Comme tous les ans depuis que je tiens ce blog je m’essaie à une synthèse de mon année cinéma.

J’ai vu en 2010, 58 films donc une moyenne d’à peu près un par semaine, inégalement répartis naturellement (très loin donc des 134 de l’amie Dasola mais bon je ne cherche pas à lui faire concurrence !). Beaucoup s’effacent très vite et je serai bien en peine ne serait-ce que de les citer tous, si je n’avais pas pris soin cette année de noter leurs noms. J’ai attribué à chacun des croix marquant mon appréciation et les situant entre médiocre et vraiment bons.
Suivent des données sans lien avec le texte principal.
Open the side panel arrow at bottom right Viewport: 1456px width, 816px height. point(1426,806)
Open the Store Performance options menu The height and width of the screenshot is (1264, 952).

Il n’y a que peu de films que j’ai trouvé franchement médiocres, la palme, si j’ose dire, revenant à Une exécution ordinaire. Je n’ai pas cru un instant à Dussolier en Staline, acteur que je trouve pourtant habituellement excellent. Je n’ai pas réussi à me détacher du fait que c’était parlé en français, ce qui m’a paru rédhibitoire pour un film censé nous faire entrer dans l’ambiance de la Russie soviétique, en son temps de pire glaciation. Médiocre également à mon goût L’arnacoeur et Amore.

Il y en a aussi certains films qui sans être franchement mauvais m’ont déçu par rapport à l’accueil critique qu’ils avaient reçus ou par rapport à ce que j’attendais de leurs auteurs. Parmi eux, Policier, adjectif où je me suis beaucoup ennuyé (film sauvé tout de même par l’extraordinaire affrontement verbal qui le clôt) et Tournée dont je ne garde rien, sinon là aussi une certaine impression d’ennui. Déception aussi avec Océans malgré des images somptueuses et rares mais accompagnées d’un commentaire gnan-gnan ou avec Soul kitchen, pas désagréable à voir mais tellement mineur par rapport à l’admirable De l’autre coté. J’ai été déçu aussi mais dans une moindre mesure par Bright star, j’ai vu ce film avec plaisir mais surtout comme une succession de belles images et un étalage de beaux sentiments, sans me sentir jamais vraiment touché ainsi que par A serious man, les frères Coen m’avaient habitués à mieux. Outre ceux-ci je compte 7 autres films dans les « pas mal sans plus ».

Je suis bon public. Ma catégorie principale serait les « pas mal du tout à vraiment bien » dans lequel je mets 33 films. Parmi ceux-ci j’en mettrais 14 plutôt au-dessus des autres qui seraient, en les donnant dans l’ordre dans lequel je les ai vus : Avatar ; In the air ; Extérieur nuit ; Les mains libres ; Disgrâce ; White material ; Mammuth ; Des hommes et des dieux, Au fond des bois ; Poetry ; The housemaid ; Le nom des gens ; Another year ; Benda bilili.

Et enfin je sortirais du lot : Une éducation ; Copie conforme ; Dans ses yeux, Mystères de Lisbonne et The Ghost writer. Peut-être est-ce ce dernier film que je mettrais au sommet si je devais absolument les classer mais sans certitude.

C’est aussi en 2010 que j’ai vu avec retard Still Walking que je classe également très haut et Un prophète, film admirable, pour le coup ce serait ma palme d’or incontestable de tous les films vus cette année, sauf que ce serait une palme d’or 2009 plus que 2010 (les deux films chroniqués ensemble ici).

Je ne sais pas trop si je retombe sur mes 58 films vus mais bon ce n’est pas grave, je ne m’amuse pas à recompter, je trouve déjà cette recension à la limite de l’obsessionnel.

N’aurais-je pas mieux fait à la place, tiens, au hasard, d’aller au cinéma ?

Enfin, je me suis amusé à ce plaisir un peu trouble des listes et des classements et puis aussi, surtout, j’ai fait remonter à moi, cahin-caha et nimbées du flou que leur confère le temps qui passe, certaines images et certaines impressions de films qui m’ont marqués.


Benda_bilili

En prime cette photo de Benda Bilili, un petit grand film, qui donne la pêche et qui donne envie d'applaudir à la fin, un film à soutenir et qui est encore sur les écrans, à Paris du moins. Profitez-en!.